Element type declarations

An element type declaration defines an element and its possible content. A valid XML document contains only elements that are defined in the DTD.

Various keywords and characters specify an element’s content:

  • EMPTY for specifying that the defined element allows no content, i.e., it can't have any children elements, not even text elements (if there are whitespaces, they are ignored);
  • ANY for specifying that the defined element allows any content, without restriction, i.e., that it may have any number (including none) and type of children elements (including text elements);
  • or an expression, specifying the only elements allowed as direct children in the content of the defined element; this content can be either:
    • a mixed content, which means that the content may include at least one text element and zero or more named elements, but their order and number of occurrences can't be restricted; this can be:
      • ( #PCDATA ): historically meaning parsed character data, this means that only one text element is allowed in the content (no quantifier is allowed);
      • ( #PCDATA | element name | ... )*: a limited choice (in an exclusive list between parentheses and separated by "|" pipe characters and terminated by the required "*" quantifier) of two or more child elements (including only text elements or the specified named elements) may be used in any order and number of occurrences in the content.
    • an element content, which means that there must be no text elements in the children elements of the content (all whitespaces encoded between child elements are then ignored, just like comments).
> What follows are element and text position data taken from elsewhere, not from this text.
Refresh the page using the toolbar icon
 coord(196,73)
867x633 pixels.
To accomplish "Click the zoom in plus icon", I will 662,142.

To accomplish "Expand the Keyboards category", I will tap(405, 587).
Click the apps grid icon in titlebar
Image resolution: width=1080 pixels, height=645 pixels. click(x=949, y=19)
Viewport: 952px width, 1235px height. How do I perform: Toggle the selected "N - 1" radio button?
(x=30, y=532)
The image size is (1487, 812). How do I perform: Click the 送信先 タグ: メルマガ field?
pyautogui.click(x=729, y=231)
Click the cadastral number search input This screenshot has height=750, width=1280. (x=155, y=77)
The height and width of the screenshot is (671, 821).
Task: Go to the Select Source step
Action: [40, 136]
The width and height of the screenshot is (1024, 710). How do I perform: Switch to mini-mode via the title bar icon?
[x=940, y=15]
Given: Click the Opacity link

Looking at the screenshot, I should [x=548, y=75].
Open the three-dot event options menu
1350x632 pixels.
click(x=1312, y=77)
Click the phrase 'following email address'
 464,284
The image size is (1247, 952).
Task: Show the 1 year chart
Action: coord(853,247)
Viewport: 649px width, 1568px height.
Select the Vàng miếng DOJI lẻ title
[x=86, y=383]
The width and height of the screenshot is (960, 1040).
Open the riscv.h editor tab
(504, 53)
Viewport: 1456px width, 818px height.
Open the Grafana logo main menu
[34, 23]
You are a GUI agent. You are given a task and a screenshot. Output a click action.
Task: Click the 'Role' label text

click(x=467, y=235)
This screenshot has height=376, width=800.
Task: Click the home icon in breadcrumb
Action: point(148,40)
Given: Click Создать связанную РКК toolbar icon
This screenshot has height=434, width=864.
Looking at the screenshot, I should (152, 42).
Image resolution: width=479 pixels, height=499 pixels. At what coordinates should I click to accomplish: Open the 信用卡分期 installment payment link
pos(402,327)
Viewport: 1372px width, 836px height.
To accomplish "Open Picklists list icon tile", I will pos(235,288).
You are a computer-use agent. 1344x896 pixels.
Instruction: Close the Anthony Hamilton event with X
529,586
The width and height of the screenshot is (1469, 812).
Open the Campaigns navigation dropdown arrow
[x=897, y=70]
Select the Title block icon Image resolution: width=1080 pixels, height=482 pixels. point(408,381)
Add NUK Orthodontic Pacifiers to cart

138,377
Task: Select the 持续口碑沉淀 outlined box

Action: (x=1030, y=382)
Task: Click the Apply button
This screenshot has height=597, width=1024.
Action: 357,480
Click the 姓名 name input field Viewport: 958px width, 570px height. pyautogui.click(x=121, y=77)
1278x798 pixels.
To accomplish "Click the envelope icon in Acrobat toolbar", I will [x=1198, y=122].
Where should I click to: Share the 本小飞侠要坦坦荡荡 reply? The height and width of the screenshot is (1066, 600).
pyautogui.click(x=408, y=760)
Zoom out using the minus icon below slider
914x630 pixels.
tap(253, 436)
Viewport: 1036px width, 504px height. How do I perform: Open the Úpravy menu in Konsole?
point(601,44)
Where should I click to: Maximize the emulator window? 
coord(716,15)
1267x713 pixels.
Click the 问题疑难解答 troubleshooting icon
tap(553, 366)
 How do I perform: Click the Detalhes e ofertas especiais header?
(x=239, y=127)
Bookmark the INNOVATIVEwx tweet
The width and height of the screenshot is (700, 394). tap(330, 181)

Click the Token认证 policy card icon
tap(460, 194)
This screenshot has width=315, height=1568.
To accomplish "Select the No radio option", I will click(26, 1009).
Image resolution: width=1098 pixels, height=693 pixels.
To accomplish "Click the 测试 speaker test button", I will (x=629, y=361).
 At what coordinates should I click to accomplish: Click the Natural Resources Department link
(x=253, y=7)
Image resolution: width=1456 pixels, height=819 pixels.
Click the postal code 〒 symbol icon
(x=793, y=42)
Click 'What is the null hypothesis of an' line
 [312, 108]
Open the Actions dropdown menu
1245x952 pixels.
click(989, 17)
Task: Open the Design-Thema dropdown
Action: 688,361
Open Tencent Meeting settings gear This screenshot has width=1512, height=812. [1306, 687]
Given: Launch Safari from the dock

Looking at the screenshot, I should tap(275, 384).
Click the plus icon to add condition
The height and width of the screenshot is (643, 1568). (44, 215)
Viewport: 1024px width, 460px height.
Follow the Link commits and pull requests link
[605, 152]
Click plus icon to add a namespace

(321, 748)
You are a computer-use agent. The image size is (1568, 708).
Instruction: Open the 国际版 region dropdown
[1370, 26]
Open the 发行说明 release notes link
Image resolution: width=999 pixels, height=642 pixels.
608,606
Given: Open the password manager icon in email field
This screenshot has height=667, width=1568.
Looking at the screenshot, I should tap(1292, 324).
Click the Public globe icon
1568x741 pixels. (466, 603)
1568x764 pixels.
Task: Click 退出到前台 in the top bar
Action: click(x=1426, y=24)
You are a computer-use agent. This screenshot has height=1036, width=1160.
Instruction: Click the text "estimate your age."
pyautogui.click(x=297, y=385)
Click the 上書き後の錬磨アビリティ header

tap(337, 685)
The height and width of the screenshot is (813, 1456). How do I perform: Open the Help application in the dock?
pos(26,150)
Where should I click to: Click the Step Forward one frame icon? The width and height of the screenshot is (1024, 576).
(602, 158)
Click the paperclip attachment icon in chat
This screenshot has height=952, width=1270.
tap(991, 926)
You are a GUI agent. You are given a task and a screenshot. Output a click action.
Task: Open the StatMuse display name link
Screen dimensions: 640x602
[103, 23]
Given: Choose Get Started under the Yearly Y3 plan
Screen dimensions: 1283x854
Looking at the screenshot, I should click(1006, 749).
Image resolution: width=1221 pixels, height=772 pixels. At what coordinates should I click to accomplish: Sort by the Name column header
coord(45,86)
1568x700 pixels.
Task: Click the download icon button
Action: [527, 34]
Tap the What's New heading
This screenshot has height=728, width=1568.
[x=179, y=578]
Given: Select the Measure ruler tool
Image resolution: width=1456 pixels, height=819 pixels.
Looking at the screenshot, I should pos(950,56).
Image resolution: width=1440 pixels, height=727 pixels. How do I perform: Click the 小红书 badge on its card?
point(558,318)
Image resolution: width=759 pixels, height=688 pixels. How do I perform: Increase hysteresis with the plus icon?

Such element content is specified as content particle in a variant of Backus–Naur form without terminal symbols and element names as non-terminal symbols. Element content consists of:
      • a content particle can be either the name of an element declared in the DTD, or a sequence list or choice list. It may be followed by an optional quantifier.
        • a sequence list means an ordered list (specified between parentheses and separated by a "," comma character) of one or more content particles: all the content particles must appear successively as direct children in the content of the defined element, at the specified position and relative order;
        • a choice list means a mutually exclusive list (specified between parentheses and separated by a "|" pipe character) of two or more content particles: only one of these content particles may appear in the content of the defined element at the same position.
      • A quantifier is a single character that immediately follows the specified item it applies to, to restrict the number of successive occurrences of these items at the specified position in the content of the element; it may be either:
        • + for specifying that there must be one or more occurrences of the item — the effective content of each occurrence may be different;
        • * for specifying that any number (zero or more) of occurrences is allowed — the item is optional and the effective content of each occurrence may be different;
        • ? for specifying that there must not be more than one occurrence — the item is optional;
        • If there is no quantifier, the specified item must occur exactly one time at the specified position in the content of the element.

For example:

<!ELEMENT html (head, body)>
<!ELEMENT p (#PCDATA | p | ul | dl | table | h1|h2|h3)*>

Note that element type declarations are ignored by non-validating SGML and XML parsers (in which cases, any elements are accepted in any order, and in any number of occurrences in the parsed document), but these declarations are still checked for form and validity.